In practice, if there is a human who needs to take action - whether that’s a developer fixing a bug, an infra issue, or coordinating with an external dependency - then it’s an error. The solution isn’t to downgrade severity, but to route and notify the right owner.
Severity should encode actionability, not just system correctness.
So it's natural for error messages to be expected, as you progressively add and then clear up edge cases.
Our production system pages oncall for any errors. At night it will only wake somebody up for a whole bunch of errors. This discipline forces us to take a look at every ERROR and decide if it is spurious and out of our control or something we can deal with. At some point our production system will reach a scale where there are errors logged constantly and this strategy Durant make sense any more. But for now it helps keep our system clean.
Did it do what it was supposed to do, but in a different way or defer for retrying later? Then WARN.
Did it fail to do what it needed to do? ERROR
Did it do what it needed to do in the normal way because it was totally recoverable? INFO
Did data get destroyed in the process? FATAL
It should be about what the result was, not who will fix it or how. Because that might change over time.
> Did it fail to do what it needed to do? ERROR
> Did it do what it needed to do in the normal way because it was totally recoverable? INFO
We have a web-facing system (it uses a custom request-response protocol on top of Websocket... it's an old system) that users are routinely trying to, ahem, automate even though it's technically against ToS but hey, as long as we don't catch them? Anyway, it's quite often to see user connections that send malformed commands and then get disconnected after we send them a critical_error/protocol_error message — we do have quite extensive validation logic for user commands.
So, how should such errors be logged in your opinion? I know that we originally logged them as errors but very quickly changed to warnings, and precisely for the reasons outlined in TFA: if some kewl haxxor can't figure out how to quote strings in JSON, it's not really something we can't fix. We probably should keep the records, just to know that "oh, some script kiddie was trying to hack us during that time period" but nothing more than that; it definitely doesn't warrant the "hey, there are too many errors in sfo2 location, please take a look" summons at 3:00 AM from the ops team.
if error == NULL and operationFailed then log error Otherwise Let client side do the error handling (in terms of logging)
My company now has a log aggregator that scans the logs for errors, when it finds one, creates a Trello card, uses opus to fix the issue and then propose a PR against the card. These then get reviewed, finished if tweaks are necessary and merged if appropriate.
Even if your libraries use nothing but exceptions or return codes you still end up with levels.
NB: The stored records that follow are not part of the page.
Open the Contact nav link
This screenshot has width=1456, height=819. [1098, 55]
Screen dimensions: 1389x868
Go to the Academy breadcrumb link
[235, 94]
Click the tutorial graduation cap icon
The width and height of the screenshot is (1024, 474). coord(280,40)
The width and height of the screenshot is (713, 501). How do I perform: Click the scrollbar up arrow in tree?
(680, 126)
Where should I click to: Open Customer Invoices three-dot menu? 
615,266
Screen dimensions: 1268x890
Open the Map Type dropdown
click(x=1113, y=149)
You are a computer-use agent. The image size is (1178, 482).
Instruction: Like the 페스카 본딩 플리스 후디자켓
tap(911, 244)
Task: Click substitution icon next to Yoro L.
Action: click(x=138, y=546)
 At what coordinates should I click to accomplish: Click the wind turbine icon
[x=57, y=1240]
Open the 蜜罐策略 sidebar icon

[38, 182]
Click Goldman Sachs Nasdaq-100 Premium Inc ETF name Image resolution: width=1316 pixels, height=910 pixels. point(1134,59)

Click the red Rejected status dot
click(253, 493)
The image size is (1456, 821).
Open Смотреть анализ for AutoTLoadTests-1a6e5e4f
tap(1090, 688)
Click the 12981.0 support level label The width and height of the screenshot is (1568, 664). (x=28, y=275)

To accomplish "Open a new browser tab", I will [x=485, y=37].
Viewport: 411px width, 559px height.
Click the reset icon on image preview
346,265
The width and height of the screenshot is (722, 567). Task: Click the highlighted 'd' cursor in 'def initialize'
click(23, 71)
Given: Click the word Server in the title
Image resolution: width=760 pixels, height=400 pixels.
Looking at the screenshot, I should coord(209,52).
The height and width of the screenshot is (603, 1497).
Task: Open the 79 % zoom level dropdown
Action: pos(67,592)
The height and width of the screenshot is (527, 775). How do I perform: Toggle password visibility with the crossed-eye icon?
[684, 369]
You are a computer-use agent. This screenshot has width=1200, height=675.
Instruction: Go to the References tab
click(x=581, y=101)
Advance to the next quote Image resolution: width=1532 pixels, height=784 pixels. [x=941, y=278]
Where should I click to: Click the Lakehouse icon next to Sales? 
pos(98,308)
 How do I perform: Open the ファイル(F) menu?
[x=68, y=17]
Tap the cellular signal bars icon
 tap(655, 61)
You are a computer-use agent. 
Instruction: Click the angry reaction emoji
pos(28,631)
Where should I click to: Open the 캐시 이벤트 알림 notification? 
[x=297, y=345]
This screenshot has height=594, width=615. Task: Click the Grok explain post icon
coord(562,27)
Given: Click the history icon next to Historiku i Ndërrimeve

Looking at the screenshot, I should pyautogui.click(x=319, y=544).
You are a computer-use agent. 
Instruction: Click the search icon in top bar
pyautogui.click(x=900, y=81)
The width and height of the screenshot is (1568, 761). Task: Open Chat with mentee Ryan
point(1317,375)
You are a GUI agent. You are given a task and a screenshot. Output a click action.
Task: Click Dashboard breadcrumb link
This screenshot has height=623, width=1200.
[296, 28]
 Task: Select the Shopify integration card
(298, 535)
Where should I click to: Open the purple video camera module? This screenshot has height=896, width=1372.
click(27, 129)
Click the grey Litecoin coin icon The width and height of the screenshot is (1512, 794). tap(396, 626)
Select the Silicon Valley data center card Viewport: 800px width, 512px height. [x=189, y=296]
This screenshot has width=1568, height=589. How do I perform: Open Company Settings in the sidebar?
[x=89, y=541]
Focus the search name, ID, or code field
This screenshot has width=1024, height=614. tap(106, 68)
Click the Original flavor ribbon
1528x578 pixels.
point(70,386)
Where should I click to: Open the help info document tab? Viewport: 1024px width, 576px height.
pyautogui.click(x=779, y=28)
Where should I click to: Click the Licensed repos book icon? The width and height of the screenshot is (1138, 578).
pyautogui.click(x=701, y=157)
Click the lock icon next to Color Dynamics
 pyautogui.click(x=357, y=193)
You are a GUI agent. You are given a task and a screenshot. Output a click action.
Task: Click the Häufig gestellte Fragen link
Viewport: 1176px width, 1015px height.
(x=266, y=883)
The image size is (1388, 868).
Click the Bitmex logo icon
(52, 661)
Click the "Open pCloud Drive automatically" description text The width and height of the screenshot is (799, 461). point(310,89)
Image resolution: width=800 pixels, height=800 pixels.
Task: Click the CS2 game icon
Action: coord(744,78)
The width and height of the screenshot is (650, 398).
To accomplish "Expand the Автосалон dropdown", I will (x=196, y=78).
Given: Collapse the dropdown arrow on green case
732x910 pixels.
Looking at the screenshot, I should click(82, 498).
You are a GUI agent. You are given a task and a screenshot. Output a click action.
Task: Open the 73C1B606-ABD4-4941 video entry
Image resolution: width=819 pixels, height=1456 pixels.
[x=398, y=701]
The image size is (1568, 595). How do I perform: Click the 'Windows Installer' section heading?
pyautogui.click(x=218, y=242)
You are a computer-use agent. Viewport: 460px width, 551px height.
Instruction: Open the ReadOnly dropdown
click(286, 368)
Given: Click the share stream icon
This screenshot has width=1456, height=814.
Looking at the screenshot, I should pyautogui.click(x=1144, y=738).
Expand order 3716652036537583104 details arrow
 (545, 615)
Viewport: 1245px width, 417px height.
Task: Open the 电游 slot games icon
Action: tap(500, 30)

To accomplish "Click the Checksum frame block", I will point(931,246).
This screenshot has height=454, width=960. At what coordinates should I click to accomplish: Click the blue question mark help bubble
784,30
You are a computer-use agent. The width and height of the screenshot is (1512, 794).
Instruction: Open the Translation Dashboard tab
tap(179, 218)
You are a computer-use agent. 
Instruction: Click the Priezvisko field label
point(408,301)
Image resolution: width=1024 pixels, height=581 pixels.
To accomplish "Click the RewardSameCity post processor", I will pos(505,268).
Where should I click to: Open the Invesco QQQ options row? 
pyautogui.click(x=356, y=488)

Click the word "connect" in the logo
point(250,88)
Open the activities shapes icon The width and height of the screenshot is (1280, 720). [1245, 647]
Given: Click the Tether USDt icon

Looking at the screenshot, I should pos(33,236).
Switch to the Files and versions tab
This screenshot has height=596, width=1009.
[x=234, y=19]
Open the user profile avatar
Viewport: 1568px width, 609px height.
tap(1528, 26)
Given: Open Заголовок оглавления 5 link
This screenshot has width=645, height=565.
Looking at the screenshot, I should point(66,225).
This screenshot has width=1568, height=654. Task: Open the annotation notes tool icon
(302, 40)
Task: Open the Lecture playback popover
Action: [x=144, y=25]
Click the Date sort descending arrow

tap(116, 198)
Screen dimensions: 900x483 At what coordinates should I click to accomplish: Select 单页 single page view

You still end up with logs that have information in them that gets ignored when it shouldn't be because there's so much noise that people get tired of all the "cries of wolf."
Occasionally one is at a high enough level to know for sure that something needs fixing and for this I use "CRITICAL" which is my code for "absolutely sure that you can't ignore this."
IMO it's about time AI was looking at the logs to find out if there was something we really need to be alerted to.